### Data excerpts
-*-*-

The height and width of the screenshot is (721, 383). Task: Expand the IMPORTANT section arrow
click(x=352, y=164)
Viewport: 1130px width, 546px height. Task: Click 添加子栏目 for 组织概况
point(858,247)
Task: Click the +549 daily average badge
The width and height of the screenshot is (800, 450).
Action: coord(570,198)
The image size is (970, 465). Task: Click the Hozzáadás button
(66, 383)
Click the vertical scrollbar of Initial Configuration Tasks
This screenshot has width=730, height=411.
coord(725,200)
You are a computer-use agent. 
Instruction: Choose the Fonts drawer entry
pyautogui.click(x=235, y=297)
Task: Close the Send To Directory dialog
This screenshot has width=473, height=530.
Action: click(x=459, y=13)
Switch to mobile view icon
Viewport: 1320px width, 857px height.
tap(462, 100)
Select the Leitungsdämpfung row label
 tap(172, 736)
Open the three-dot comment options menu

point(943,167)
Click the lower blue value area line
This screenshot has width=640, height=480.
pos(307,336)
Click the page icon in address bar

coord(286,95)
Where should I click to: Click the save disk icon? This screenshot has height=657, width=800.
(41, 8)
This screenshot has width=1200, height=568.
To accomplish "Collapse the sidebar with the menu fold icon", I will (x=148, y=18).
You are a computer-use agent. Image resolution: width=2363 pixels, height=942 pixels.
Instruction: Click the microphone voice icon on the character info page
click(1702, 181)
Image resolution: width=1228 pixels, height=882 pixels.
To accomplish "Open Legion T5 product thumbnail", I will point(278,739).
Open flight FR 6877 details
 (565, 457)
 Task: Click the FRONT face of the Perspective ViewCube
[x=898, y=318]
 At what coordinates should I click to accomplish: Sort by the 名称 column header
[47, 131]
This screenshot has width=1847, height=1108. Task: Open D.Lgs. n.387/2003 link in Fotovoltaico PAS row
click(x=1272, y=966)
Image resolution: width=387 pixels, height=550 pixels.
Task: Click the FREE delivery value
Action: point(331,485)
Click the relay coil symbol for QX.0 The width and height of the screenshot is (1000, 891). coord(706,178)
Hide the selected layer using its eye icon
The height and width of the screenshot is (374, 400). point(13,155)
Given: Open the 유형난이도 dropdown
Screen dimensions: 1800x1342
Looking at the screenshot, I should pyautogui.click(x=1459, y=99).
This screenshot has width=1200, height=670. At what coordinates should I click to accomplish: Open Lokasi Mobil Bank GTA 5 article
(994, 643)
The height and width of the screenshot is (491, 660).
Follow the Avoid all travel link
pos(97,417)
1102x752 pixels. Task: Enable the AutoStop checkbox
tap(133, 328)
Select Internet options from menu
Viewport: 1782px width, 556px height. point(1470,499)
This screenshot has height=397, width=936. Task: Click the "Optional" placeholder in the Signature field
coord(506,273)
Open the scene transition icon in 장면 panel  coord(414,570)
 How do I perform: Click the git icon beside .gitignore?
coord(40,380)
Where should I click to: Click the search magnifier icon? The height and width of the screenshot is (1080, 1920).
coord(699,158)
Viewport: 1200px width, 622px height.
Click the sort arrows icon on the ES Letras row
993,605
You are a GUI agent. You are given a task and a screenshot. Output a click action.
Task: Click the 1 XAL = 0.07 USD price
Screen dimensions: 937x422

-*-*-

### ABOUT THIS EXERCISE
Output the data once more, exactly as it appears above.

### ANSWER BOX
The height and width of the screenshot is (721, 383). Task: Expand the IMPORTANT section arrow
click(x=352, y=164)
Viewport: 1130px width, 546px height. Task: Click 添加子栏目 for 组织概况
point(858,247)
Task: Click the +549 daily average badge
The width and height of the screenshot is (800, 450).
Action: coord(570,198)
The image size is (970, 465). Task: Click the Hozzáadás button
(66, 383)
Click the vertical scrollbar of Initial Configuration Tasks
This screenshot has width=730, height=411.
coord(725,200)
You are a computer-use agent. 
Instruction: Choose the Fonts drawer entry
pyautogui.click(x=235, y=297)
Task: Close the Send To Directory dialog
This screenshot has width=473, height=530.
Action: click(x=459, y=13)
Switch to mobile view icon
Viewport: 1320px width, 857px height.
tap(462, 100)
Select the Leitungsdämpfung row label
 tap(172, 736)
Open the three-dot comment options menu

point(943,167)
Click the lower blue value area line
This screenshot has width=640, height=480.
pos(307,336)
Click the page icon in address bar

coord(286,95)
Where should I click to: Click the save disk icon? This screenshot has height=657, width=800.
(41, 8)
This screenshot has width=1200, height=568.
To accomplish "Collapse the sidebar with the menu fold icon", I will (x=148, y=18).
You are a computer-use agent. Image resolution: width=2363 pixels, height=942 pixels.
Instruction: Click the microphone voice icon on the character info page
click(1702, 181)
Image resolution: width=1228 pixels, height=882 pixels.
To accomplish "Open Legion T5 product thumbnail", I will point(278,739).
Open flight FR 6877 details
 (565, 457)
 Task: Click the FRONT face of the Perspective ViewCube
[x=898, y=318]
 At what coordinates should I click to accomplish: Sort by the 名称 column header
[47, 131]
This screenshot has width=1847, height=1108. Task: Open D.Lgs. n.387/2003 link in Fotovoltaico PAS row
click(x=1272, y=966)
Image resolution: width=387 pixels, height=550 pixels.
Task: Click the FREE delivery value
Action: point(331,485)
Click the relay coil symbol for QX.0 The width and height of the screenshot is (1000, 891). coord(706,178)
Hide the selected layer using its eye icon
The height and width of the screenshot is (374, 400). point(13,155)
Given: Open the 유형난이도 dropdown
Screen dimensions: 1800x1342
Looking at the screenshot, I should pyautogui.click(x=1459, y=99).
This screenshot has width=1200, height=670. At what coordinates should I click to accomplish: Open Lokasi Mobil Bank GTA 5 article
(994, 643)
The height and width of the screenshot is (491, 660).
Follow the Avoid all travel link
pos(97,417)
1102x752 pixels. Task: Enable the AutoStop checkbox
tap(133, 328)
Select Internet options from menu
Viewport: 1782px width, 556px height. point(1470,499)
This screenshot has height=397, width=936. Task: Click the "Optional" placeholder in the Signature field
coord(506,273)
Open the scene transition icon in 장면 panel  coord(414,570)
 How do I perform: Click the git icon beside .gitignore?
coord(40,380)
Where should I click to: Click the search magnifier icon? The height and width of the screenshot is (1080, 1920).
coord(699,158)
Viewport: 1200px width, 622px height.
Click the sort arrows icon on the ES Letras row
993,605
You are a GUI agent. You are given a task and a screenshot. Output a click action.
Task: Click the 1 XAL = 0.07 USD price
Screen dimensions: 937x422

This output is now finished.